— start Page excerpt —

# Imports

In [None]:
import pandas as pd
import numpy as np
import csv
import time
from tqdm import tqdm

from trafilatura.sitemaps import sitemap_search
from trafilatura import fetch_url, extract, bare_extraction

# Data Collection

## Scraping Functions

In [None]:
def get_urls_from_sitemap(resource_url: str) -> list:
    """
    Funzione che crea un DataFrame Pandas di URL e articoli.
    Function to create a Pandas DataFrame from the article URL
    """
    urls = sitemap_search(resource_url)
    print(f'Urls: {urls}')
    return urls


def extract_article(url: str) -> dict:
    """
    Estrae un articolo da una URL con Trafilatura
    Extract an article from a URL from Trafiltura
    """
    downloaded = fetch_url(url)
    article = extract(downloaded, favor_precision=True)

    return article

def extract_date(url: str) -> dict:

    downloaded = fetch_url(url)
    date = bare_extraction(downloaded,favor_precision=True)['date']

    return date

def create_dataset(list_of_websites: list, df_original=None) -> pd.DataFrame:
    """
    Funzione che crea un DataFrame Pandas di URL e articoli.
    Function to create a Pandas Dataframe from an article URL
    """

— end Page excerpt —
— start Data provided —

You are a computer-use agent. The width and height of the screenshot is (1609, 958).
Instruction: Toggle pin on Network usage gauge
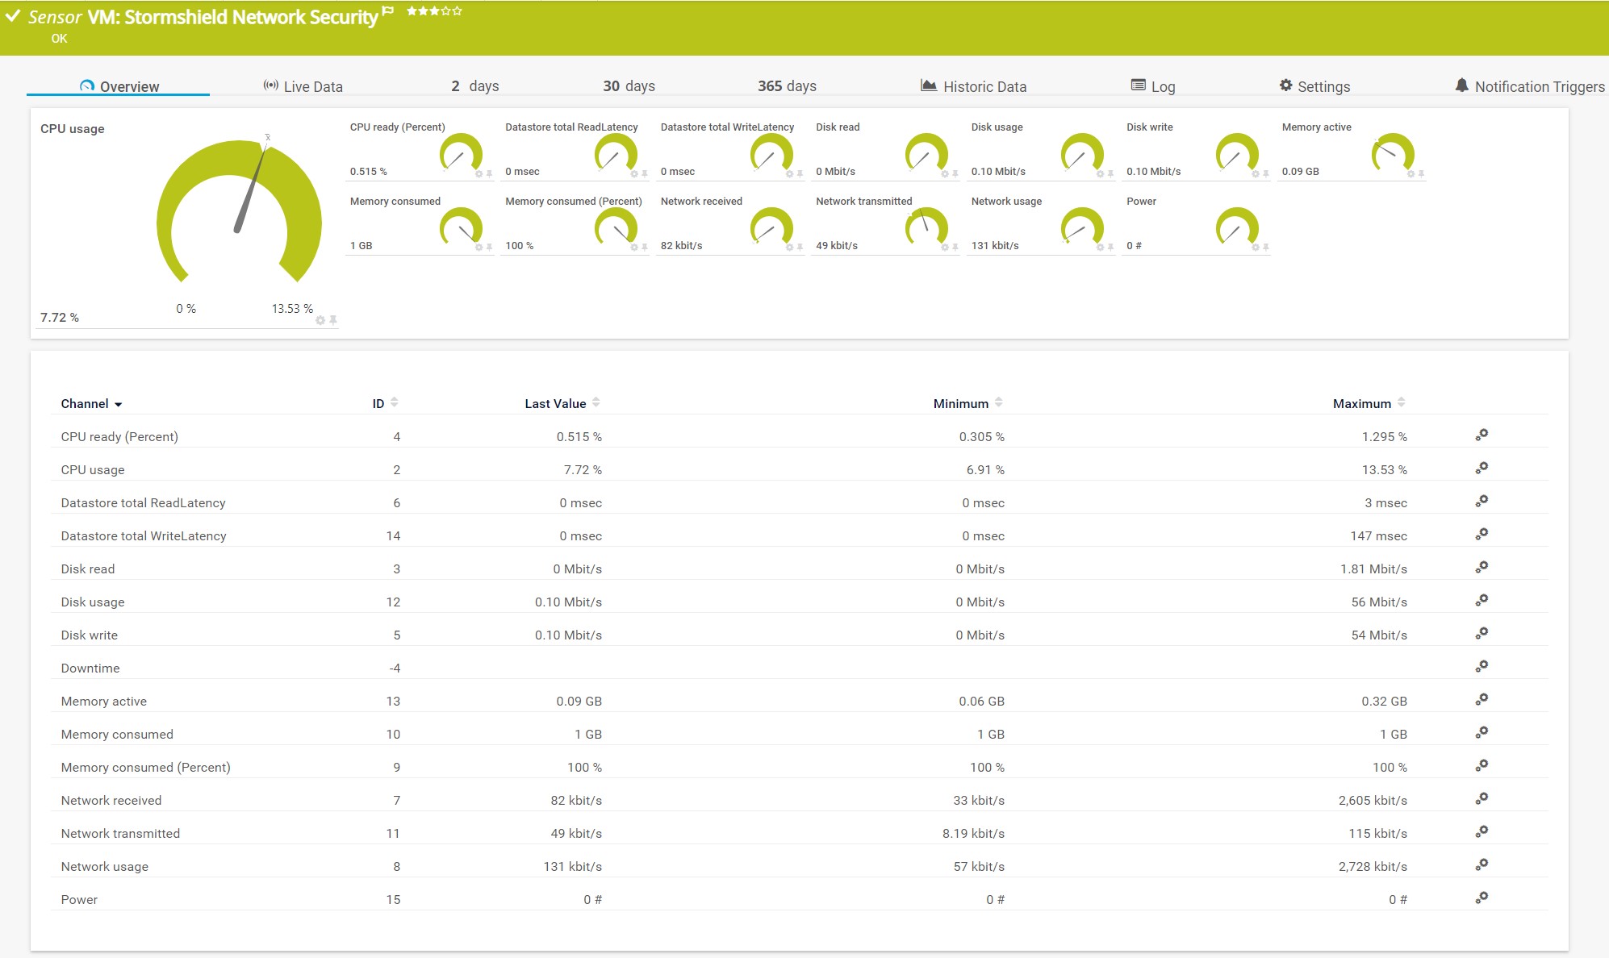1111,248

— end Data provided —
— start Data provided —

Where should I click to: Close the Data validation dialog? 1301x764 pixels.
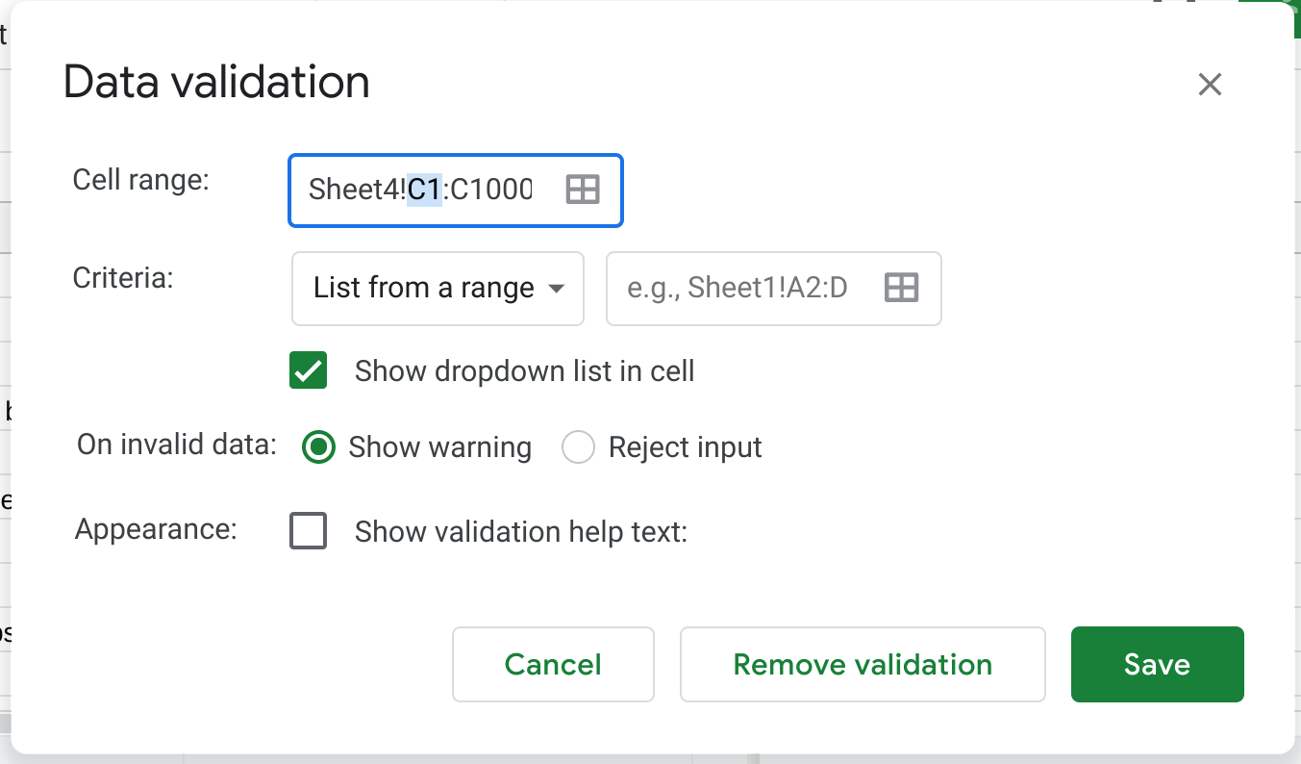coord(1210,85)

— end Data provided —
— start Data provided —

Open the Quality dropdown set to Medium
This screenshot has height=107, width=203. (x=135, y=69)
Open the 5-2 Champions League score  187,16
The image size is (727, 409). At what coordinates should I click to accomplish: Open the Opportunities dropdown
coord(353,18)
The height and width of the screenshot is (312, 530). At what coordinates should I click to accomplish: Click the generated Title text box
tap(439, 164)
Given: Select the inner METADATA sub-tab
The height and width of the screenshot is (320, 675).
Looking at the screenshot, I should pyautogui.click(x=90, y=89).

— end Data provided —

▸ Given request: Reproduce the part of the scraping notebook that begins at the words "from trafilatura.sitemaps import" and stops after "urls = sitemap_search(resource_url)". The records aren't needed here.

▸ Exercise answer:
from trafilatura.sitemaps import sitemap_search
from trafilatura import fetch_url, extract, bare_extraction

# Data Collection

## Scraping Functions

In [None]:
def get_urls_from_sitemap(resource_url: str) -> list:
    """
    Funzione che crea un DataFrame Pandas di URL e articoli.
    Function to create a Pandas DataFrame from the article URL
    """
    urls = sitemap_search(resource_url)